Every line with the word "will" in it should be extracted from the data that follows.

#####

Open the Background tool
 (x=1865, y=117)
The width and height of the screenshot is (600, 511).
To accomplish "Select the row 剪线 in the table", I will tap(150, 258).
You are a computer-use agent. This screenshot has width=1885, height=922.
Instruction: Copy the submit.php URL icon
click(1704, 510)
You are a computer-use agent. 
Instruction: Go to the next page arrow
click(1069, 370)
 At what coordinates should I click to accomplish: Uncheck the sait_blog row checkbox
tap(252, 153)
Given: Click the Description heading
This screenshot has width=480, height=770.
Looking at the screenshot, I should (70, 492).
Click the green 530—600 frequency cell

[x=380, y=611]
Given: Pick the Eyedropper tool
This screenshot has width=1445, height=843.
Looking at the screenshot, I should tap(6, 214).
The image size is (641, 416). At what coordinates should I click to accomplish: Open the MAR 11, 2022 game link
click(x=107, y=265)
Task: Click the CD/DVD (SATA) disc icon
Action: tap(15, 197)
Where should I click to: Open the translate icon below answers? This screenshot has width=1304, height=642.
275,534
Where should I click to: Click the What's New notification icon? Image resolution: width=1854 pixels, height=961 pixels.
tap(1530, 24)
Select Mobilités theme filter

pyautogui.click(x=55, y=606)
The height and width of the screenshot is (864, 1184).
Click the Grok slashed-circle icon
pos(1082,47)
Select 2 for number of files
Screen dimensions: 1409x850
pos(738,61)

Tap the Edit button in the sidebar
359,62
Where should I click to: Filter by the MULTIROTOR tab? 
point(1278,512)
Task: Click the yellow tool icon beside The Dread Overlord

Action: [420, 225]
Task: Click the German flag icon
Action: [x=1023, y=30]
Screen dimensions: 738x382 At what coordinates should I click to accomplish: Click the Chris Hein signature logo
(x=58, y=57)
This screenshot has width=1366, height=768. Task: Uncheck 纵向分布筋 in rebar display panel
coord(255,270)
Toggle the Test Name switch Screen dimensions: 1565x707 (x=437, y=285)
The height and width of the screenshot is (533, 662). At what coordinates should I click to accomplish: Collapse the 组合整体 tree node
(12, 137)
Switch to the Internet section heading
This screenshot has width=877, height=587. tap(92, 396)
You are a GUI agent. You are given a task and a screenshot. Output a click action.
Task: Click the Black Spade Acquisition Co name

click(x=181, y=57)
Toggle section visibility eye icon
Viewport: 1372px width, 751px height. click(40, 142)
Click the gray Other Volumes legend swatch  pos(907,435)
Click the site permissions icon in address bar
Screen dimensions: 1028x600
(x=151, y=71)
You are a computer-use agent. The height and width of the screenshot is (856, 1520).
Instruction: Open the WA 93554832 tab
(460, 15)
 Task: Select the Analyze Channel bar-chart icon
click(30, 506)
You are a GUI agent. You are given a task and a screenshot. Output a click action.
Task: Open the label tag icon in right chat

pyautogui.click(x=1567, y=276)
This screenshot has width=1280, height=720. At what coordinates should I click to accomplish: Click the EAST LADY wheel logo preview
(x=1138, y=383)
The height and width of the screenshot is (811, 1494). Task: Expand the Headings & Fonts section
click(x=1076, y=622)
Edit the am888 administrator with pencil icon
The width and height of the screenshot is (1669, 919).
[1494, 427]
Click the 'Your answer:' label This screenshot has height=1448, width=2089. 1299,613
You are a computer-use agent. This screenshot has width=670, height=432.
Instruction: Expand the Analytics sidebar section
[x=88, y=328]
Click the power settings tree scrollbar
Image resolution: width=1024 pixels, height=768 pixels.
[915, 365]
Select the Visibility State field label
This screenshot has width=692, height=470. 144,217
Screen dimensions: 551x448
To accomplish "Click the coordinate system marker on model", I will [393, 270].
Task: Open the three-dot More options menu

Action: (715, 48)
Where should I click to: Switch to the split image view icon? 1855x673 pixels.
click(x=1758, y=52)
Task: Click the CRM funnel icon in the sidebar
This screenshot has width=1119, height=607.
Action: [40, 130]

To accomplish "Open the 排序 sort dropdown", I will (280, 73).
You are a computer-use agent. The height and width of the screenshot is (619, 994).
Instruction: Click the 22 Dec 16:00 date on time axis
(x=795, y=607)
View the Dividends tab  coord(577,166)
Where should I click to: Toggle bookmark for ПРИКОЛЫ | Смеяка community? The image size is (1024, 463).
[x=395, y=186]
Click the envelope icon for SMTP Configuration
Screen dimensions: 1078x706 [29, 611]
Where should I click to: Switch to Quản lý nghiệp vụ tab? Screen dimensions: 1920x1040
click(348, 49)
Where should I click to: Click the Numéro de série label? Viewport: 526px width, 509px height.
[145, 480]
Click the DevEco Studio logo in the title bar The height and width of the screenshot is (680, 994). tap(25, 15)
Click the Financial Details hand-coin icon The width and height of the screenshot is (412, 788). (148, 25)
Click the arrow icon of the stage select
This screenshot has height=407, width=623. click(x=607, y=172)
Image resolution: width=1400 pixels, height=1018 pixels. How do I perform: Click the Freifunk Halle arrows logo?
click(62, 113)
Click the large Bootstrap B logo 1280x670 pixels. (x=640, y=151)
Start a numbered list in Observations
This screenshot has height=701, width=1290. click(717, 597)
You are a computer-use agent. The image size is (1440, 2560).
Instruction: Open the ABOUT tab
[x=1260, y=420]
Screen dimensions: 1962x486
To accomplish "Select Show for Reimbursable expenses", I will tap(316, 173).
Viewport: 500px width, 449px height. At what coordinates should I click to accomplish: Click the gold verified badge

#####

Exercise output:
To accomplish "Select the row 剪线 in the table", I will tap(150, 258).
To accomplish "Click the coordinate system marker on model", I will [393, 270].
To accomplish "Open the 排序 sort dropdown", I will (280, 73).
To accomplish "Select Show for Reimbursable expenses", I will tap(316, 173).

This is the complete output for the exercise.